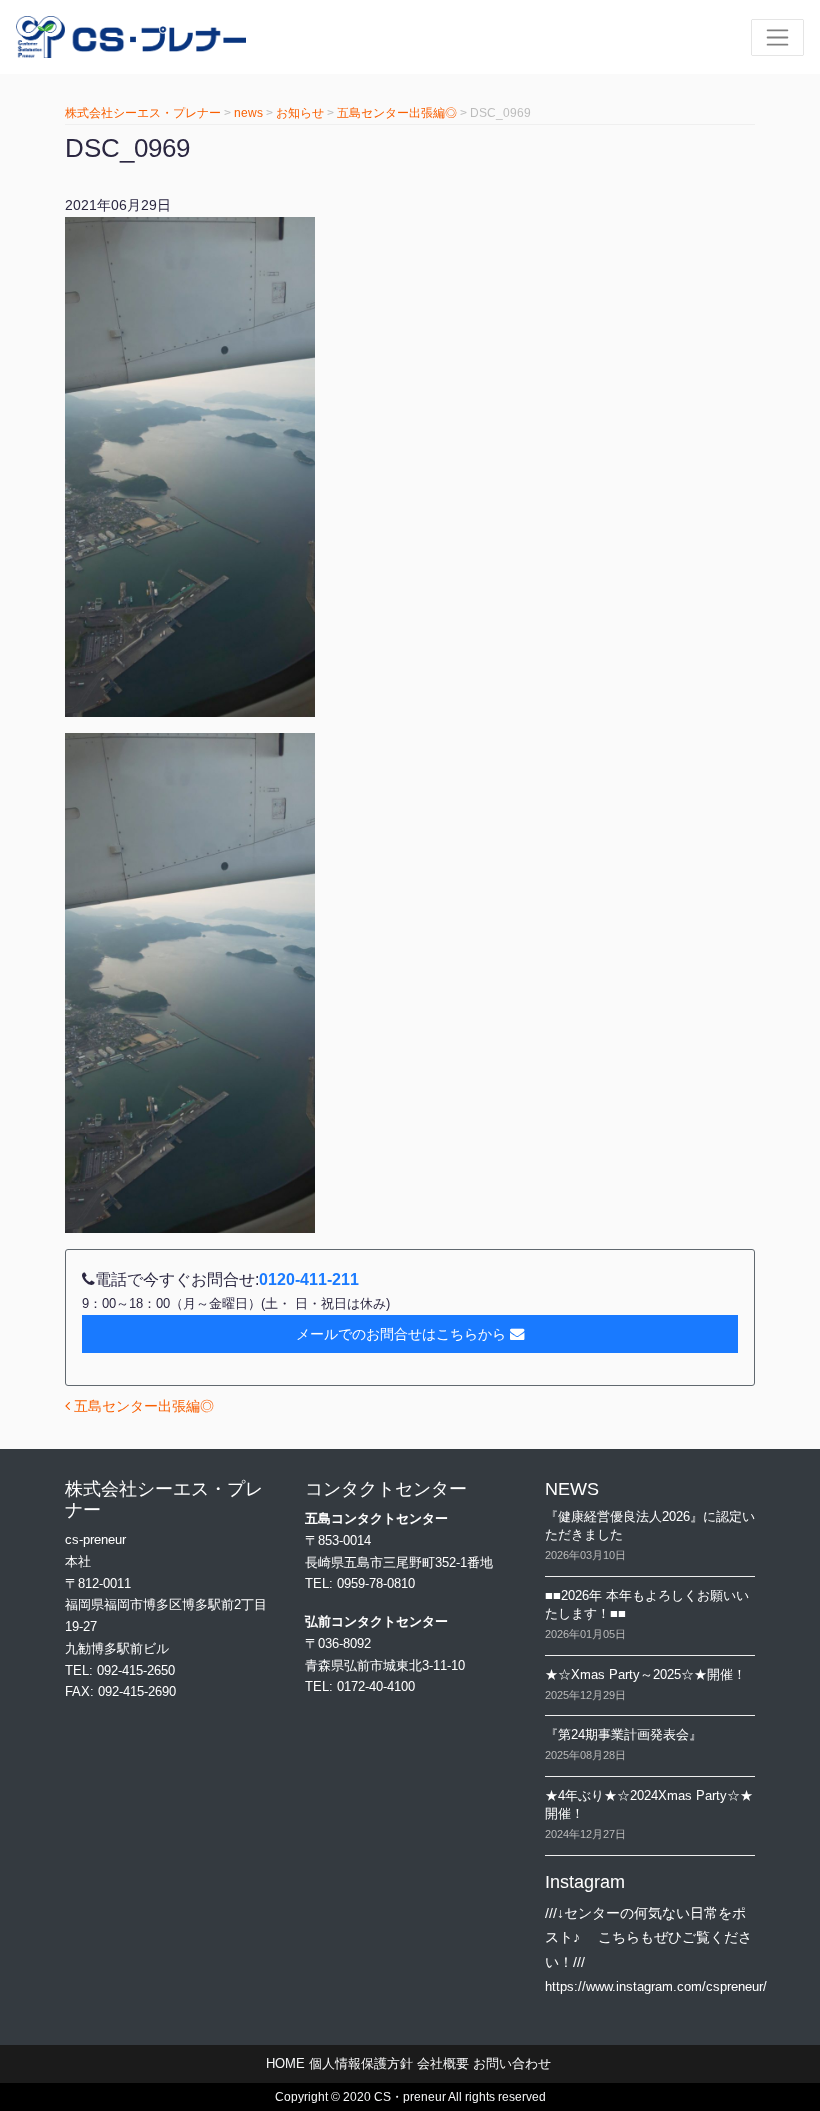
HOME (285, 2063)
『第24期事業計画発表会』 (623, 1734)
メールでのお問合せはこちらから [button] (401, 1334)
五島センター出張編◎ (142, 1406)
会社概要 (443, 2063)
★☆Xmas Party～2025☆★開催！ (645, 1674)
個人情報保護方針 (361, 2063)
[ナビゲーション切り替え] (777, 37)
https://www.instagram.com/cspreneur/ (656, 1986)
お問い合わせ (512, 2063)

--------------------------------------------------

EXERCISE GOAL >> You are asked to reproduce each line above exactly, but to exclude the pictures.

EXPECTED ANSWER >>
HOME (285, 2063)
『第24期事業計画発表会』 (623, 1734)
メールでのお問合せはこちらから [button] (401, 1334)
五島センター出張編◎ (142, 1406)
会社概要 (443, 2063)
★☆Xmas Party～2025☆★開催！ (645, 1674)
個人情報保護方針 (361, 2063)
[ナビゲーション切り替え] (777, 37)
https://www.instagram.com/cspreneur/ (656, 1986)
お問い合わせ (512, 2063)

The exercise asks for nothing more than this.